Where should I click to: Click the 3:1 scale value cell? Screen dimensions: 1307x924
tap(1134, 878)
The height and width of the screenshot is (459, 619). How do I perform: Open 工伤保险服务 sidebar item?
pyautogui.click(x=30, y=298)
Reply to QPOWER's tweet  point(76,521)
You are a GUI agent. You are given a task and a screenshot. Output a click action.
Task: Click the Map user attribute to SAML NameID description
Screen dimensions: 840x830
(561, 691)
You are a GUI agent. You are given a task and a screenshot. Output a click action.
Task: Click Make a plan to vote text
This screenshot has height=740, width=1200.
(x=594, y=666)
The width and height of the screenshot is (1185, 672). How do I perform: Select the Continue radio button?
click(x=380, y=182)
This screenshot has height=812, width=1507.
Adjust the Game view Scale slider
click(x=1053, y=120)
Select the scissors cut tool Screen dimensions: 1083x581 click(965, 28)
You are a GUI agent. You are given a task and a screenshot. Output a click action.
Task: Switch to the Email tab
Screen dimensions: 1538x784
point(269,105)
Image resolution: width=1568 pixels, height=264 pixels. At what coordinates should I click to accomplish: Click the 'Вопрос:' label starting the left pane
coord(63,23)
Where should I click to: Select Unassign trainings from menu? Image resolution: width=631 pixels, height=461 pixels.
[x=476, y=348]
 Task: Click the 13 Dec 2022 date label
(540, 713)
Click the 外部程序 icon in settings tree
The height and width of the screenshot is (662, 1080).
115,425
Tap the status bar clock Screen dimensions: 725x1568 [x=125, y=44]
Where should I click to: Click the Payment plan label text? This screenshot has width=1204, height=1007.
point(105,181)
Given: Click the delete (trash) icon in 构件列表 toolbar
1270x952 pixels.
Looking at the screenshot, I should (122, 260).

• **Work to do**:
Return the stretch of the records from the start through the line containing "(x=594, y=666)" as a JSON list of strings, one string per line, skipping any blank lines.

• **Solution for this task**:
[
  "Where should I click to: Click the 3:1 scale value cell? Screen dimensions: 1307x924",
  "tap(1134, 878)",
  "The height and width of the screenshot is (459, 619). How do I perform: Open 工伤保险服务 sidebar item?",
  "pyautogui.click(x=30, y=298)",
  "Reply to QPOWER's tweet  point(76,521)",
  "You are a GUI agent. You are given a task and a screenshot. Output a click action.",
  "Task: Click the Map user attribute to SAML NameID description",
  "Screen dimensions: 840x830",
  "(561, 691)",
  "You are a GUI agent. You are given a task and a screenshot. Output a click action.",
  "Task: Click Make a plan to vote text",
  "This screenshot has height=740, width=1200.",
  "(x=594, y=666)"
]